In retrospect, it was obvious: DIY stores, once they could reopen fully, would enjoy a boom. Office workers stuck at home are more inclined to do their place up, and many will have more time to do fiddly jobs.
Even so, sales at Kingfisher, owner of B&Q and Screwfix, aren’t simply strong, but are spectacularly so. Like-for-like sales in June were up 26% in the UK and Ireland and the pace has only slackened slightly in July. Over in France, where the group owns the Castorama and Brico Dépôt chains, the numbers are even higher.
It is why Kingfisher, even with stores limited to selling essential items for a few weeks, is confident that its half-year profits, for a period ending in July, will beat last year’s £337m. The shares rose 15% on Wednesday and, after initially slumping with the lockdown, are now in positive territory for 2020.
So what happens to the furlough money that supported the wages of 16,000 staff in the UK during the lockdown weeks? Can the Treasury have a few quid back?
That is where Kingfisher’s script became blurry. The group intends to decline the £1,000-per-employee return-to-work bonus next January, but the bigger sums relate the furlough scheme itself. On that score, the group muttered about keeping things under review “given uncertainty over a Covid-19 resurgence and the wider economic outlook”.
Sorry, but that’s a fudge. The right answer should be easy: if you are a FTSE 100 company enjoying a boost to profits, even a modest one, from the pandemic, you should do the decent thing and return your furlough payments.
Melrose still keeping the wheels turning
The aerospace and automotive industries are two to avoid during a pandemic. Melrose is stuck in the middle of both thanks to its £8bn purchase of GKN in 2018, a bitterly fought contest that seemed at the time to have delivered a bargain to the buyer. Nobody is talking about brilliant timing now. A share price that was 240p in February is now 103p. For the time being, Melrose’s manta of “buy, improve, sell” seems to have been replaced by something more like “cut, stabilise, keep going”.
But the approach seems to be working. The board crowed about how cash was still generated in the first half, allowing £90m of debt to be repaid. Yes, that’s impressive in the context of a 27% plunge in revenues, even if more heavy job losses look inevitable. One suspects an independent GKN would not have been so resilient.

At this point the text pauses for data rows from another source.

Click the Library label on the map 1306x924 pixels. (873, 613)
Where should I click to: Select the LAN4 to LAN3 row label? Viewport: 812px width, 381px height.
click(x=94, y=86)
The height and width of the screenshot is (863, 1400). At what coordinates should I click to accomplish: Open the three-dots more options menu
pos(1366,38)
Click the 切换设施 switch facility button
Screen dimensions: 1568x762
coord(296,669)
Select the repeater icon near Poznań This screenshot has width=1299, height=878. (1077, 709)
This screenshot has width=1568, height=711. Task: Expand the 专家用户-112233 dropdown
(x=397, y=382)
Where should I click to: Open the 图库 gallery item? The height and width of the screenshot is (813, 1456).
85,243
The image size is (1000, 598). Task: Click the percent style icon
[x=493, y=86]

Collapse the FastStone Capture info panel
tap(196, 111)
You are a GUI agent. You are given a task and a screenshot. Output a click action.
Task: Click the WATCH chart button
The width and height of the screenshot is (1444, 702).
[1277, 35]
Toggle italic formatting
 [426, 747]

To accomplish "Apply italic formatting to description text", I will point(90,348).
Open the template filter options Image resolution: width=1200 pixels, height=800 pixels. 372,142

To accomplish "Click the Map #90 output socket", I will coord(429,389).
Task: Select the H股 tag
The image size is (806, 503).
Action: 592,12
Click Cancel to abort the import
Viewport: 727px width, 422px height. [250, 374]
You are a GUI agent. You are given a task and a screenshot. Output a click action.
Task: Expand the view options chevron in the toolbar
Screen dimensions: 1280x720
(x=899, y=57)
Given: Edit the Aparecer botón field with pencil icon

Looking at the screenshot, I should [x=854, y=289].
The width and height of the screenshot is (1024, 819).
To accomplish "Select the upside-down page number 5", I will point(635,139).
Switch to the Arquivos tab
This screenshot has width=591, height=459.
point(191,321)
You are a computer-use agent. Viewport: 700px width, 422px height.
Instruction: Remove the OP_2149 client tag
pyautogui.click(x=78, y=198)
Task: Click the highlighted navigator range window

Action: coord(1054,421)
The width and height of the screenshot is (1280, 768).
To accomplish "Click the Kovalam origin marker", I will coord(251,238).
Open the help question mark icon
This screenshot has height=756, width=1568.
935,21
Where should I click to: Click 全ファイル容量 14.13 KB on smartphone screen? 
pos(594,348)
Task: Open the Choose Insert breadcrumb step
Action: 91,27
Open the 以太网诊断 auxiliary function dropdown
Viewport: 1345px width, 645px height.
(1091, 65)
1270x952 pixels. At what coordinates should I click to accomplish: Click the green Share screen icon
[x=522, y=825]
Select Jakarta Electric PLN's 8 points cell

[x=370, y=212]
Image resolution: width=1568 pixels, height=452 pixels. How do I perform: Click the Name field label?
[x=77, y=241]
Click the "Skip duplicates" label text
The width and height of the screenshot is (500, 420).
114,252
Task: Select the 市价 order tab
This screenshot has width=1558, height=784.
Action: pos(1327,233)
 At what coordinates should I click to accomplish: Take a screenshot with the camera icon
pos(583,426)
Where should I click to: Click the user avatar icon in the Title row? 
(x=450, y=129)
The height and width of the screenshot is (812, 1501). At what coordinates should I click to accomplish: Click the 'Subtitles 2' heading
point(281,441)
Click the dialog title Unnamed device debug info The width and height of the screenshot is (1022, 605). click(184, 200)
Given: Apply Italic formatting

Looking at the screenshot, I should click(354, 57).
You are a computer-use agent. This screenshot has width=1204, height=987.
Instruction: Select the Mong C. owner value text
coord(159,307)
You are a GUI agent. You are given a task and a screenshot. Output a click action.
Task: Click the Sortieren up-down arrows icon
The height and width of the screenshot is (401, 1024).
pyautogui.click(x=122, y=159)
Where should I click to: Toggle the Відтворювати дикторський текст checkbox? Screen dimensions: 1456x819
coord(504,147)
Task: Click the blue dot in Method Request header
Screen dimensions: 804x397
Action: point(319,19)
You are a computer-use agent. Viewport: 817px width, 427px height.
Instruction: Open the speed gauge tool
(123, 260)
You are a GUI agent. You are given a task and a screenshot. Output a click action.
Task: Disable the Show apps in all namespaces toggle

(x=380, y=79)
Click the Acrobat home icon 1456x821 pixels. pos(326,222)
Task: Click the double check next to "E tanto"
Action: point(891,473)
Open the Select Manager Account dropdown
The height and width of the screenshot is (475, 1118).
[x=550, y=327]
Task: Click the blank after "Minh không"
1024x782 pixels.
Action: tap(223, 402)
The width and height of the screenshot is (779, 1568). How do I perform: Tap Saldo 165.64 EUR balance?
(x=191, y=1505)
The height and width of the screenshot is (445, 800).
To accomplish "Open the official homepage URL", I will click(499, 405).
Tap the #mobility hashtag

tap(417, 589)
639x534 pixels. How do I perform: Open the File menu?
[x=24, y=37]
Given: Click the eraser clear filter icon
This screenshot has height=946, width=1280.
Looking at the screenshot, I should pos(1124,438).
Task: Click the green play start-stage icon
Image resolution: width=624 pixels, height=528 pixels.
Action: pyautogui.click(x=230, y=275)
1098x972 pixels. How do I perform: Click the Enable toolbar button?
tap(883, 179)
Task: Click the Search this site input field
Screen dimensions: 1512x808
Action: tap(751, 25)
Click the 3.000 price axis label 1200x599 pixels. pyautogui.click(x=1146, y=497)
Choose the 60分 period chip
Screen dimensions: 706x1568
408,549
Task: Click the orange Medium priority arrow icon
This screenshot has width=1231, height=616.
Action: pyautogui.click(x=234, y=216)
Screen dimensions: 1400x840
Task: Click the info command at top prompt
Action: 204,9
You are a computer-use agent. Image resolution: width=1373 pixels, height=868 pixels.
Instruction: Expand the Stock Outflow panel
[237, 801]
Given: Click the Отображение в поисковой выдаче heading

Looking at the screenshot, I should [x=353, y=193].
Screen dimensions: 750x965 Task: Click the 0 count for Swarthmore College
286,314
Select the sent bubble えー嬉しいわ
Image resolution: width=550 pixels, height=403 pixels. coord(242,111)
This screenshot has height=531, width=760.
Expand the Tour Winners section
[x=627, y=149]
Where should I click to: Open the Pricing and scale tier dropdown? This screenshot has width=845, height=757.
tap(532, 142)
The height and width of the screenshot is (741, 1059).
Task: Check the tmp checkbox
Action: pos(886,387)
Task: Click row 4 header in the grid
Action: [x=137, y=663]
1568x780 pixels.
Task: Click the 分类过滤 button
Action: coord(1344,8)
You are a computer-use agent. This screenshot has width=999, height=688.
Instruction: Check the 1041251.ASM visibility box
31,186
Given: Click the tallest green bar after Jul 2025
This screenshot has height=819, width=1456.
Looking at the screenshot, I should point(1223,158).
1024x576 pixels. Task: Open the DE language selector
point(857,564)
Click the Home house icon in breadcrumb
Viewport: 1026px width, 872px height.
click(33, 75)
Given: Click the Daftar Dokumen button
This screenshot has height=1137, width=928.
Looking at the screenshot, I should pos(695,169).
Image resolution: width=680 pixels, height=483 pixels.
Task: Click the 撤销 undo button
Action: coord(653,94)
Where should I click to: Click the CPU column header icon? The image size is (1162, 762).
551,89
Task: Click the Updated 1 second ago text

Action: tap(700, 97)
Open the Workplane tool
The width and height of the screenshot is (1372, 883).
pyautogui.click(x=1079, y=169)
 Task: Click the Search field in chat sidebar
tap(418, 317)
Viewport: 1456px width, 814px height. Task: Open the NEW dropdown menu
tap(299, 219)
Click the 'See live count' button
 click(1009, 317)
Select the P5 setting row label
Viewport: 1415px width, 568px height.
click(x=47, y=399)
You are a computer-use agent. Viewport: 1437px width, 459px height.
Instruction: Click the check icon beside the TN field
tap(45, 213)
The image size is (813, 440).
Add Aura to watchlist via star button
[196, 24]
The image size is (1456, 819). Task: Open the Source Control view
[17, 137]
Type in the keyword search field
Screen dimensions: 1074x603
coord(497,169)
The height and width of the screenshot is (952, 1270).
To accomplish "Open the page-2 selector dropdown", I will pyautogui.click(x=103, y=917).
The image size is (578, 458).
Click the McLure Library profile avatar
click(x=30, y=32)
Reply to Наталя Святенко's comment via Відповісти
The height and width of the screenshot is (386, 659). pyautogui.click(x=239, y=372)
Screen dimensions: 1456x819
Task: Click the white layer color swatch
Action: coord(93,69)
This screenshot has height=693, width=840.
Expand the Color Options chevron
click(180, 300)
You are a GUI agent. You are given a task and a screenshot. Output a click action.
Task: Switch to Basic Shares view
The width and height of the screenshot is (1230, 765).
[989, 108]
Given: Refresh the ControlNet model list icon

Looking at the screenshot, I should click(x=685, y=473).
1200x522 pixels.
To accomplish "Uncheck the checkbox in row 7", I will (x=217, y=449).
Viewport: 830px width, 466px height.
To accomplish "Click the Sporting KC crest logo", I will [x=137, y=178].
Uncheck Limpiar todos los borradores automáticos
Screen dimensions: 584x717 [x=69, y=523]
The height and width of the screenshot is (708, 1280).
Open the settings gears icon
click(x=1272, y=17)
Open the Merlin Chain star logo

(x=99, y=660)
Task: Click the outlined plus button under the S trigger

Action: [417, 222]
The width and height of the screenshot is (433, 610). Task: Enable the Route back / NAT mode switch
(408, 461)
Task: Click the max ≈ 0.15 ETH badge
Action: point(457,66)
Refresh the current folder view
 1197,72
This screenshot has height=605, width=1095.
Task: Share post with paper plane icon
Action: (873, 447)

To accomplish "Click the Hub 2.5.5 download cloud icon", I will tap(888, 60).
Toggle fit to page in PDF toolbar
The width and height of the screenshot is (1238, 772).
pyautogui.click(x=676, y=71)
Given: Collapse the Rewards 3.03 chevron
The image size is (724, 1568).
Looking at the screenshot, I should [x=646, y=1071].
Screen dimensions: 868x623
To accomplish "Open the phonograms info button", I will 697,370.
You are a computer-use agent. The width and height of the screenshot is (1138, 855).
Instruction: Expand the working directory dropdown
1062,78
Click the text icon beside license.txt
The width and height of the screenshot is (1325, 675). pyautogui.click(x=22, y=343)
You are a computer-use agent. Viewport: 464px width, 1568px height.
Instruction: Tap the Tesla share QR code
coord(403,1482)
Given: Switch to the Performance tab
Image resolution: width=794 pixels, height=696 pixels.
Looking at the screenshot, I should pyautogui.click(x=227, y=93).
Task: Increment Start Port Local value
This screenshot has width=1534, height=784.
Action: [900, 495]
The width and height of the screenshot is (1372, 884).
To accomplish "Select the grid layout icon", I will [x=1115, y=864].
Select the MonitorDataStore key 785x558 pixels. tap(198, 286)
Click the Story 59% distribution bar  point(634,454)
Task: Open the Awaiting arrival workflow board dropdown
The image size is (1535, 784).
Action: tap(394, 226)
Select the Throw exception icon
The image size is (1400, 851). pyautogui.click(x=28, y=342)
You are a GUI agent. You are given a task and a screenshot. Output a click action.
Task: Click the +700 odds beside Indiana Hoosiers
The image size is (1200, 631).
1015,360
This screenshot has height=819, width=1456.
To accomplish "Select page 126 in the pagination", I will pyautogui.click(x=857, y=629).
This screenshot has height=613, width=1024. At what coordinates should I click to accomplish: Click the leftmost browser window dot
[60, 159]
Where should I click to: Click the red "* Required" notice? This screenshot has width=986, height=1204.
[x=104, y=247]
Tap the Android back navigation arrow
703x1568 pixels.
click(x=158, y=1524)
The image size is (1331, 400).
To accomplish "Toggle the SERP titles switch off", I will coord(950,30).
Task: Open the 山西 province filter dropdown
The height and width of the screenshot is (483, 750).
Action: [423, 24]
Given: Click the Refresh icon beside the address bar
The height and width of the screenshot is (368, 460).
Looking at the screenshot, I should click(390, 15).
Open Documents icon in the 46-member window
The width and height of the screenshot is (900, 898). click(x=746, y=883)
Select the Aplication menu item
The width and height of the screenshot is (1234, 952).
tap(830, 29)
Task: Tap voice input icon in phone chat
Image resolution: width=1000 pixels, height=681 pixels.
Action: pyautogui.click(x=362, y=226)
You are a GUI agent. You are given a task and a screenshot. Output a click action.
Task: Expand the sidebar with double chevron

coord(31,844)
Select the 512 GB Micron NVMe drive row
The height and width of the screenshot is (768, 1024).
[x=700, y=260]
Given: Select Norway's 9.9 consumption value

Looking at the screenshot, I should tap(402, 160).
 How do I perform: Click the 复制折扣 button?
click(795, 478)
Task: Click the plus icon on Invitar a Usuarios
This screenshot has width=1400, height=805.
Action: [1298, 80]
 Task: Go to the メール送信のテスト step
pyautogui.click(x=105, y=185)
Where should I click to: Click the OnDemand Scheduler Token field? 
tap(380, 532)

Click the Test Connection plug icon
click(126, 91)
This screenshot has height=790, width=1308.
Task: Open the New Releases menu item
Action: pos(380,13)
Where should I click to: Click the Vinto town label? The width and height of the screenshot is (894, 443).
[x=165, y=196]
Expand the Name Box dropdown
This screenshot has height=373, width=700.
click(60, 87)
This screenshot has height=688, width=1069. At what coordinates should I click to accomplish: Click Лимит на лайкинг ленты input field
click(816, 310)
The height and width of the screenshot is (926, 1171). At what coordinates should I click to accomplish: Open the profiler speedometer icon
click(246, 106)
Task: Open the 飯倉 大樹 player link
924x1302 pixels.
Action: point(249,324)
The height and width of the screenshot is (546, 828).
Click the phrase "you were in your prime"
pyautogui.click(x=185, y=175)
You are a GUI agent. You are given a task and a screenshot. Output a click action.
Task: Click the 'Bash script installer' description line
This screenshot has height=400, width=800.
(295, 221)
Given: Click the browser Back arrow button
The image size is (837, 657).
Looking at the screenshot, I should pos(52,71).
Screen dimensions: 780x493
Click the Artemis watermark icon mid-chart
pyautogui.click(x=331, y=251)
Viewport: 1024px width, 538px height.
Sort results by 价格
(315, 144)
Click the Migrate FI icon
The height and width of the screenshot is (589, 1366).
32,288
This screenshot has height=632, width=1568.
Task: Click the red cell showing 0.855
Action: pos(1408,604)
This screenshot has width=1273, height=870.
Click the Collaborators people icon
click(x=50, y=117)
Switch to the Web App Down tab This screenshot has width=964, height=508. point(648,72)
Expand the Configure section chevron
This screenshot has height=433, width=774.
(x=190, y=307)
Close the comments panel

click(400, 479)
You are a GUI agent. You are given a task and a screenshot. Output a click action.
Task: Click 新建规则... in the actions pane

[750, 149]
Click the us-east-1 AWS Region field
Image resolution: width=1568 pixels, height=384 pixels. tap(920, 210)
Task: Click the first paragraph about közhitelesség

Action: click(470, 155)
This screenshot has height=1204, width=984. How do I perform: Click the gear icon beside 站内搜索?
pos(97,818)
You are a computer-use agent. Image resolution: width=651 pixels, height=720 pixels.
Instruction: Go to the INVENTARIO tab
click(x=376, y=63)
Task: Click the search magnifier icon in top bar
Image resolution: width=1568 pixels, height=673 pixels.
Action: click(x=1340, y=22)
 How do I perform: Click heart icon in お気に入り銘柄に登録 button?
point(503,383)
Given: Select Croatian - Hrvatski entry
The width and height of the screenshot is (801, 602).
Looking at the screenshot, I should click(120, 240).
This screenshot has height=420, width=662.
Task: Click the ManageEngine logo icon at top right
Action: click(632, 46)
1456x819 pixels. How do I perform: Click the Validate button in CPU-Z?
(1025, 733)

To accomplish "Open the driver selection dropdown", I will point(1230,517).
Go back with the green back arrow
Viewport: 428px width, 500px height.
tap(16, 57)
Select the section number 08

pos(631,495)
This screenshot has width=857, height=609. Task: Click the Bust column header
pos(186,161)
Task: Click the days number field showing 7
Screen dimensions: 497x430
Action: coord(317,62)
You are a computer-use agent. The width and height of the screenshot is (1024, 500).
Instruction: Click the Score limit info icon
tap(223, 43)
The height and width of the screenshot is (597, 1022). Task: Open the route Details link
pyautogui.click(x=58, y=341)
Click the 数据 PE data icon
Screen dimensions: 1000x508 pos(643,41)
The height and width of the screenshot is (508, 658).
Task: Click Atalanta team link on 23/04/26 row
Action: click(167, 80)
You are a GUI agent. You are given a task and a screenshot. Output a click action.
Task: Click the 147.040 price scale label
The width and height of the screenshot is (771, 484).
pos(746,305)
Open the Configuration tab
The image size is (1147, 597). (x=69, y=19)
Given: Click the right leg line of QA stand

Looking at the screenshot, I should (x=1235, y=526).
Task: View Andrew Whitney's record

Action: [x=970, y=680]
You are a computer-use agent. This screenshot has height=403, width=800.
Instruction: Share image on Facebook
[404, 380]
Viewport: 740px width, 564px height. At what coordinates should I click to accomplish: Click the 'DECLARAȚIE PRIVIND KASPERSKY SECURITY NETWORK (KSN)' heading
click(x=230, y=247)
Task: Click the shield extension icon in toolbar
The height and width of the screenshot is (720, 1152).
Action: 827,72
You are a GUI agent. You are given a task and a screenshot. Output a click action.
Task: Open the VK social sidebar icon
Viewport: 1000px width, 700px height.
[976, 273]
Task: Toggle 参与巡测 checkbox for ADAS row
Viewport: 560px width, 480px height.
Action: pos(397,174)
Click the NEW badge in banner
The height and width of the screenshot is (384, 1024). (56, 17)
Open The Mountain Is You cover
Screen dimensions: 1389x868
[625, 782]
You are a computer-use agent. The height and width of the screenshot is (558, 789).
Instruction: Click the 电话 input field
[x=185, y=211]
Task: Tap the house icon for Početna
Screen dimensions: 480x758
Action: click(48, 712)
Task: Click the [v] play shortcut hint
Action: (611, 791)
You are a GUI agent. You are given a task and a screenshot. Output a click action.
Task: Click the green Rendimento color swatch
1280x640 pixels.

The cash performance should allay worries about debt. A £3.2bn debt looks towering but Melrose also has its pre-GKN operations available for sale. The biggest operation is Nortek, an air-conditioning business enjoying a fillip from big tech’s need to cool its sweaty data centres. Nortek may be worth £2.5bn. A cash sale next year would transform the balance sheet, which helps to explain why Melrose’s bankers are behaving nicely.
None of which alters the fact that the original GKN turnaround plan will be severely delayed. The aerospace division, supplying Airbus, Boeing, Rolls-Royce and defence contractors, is likely to see sales fall by at least a quarter over the full year and the rate of recovery is anyone’s guess. The automotive division, big in powertrains, should pick up more quickly but, again, expectations will have to be reset.
Melrose expects a “small adjusted operating profit” this year, quite a comedown from the £1bn-plus the City had expected pre-Covid. In this climate, though, the job is to keep the wheels turning; Melrose is clearly managing to do that.
New FCA boss can make mark by circumventing City lip service on diversity
Nikhil Rathi, incoming chief executive of the Financial Conduct Authority, wants boards of City firms – banks, insurers, fund managers and so on – to be more diverse, meaning more women and minority ethnic candidates should be appointed to senior roles.
The surprise, though, is how Rathi thinks this excellent goal could be pursued. If progress doesn’t happen, he told MPs, “then at some point it becomes a supervisory matter”. In other words, the financial regulator could use its power to block appointments.
Rathi was probably issuing the mild threat in the expectation that it will not have to be executed. But, if he wants to make his mark, he should go for it. The City pays a lot of lip service to diversity, but actual action on appointments is notoriously slow.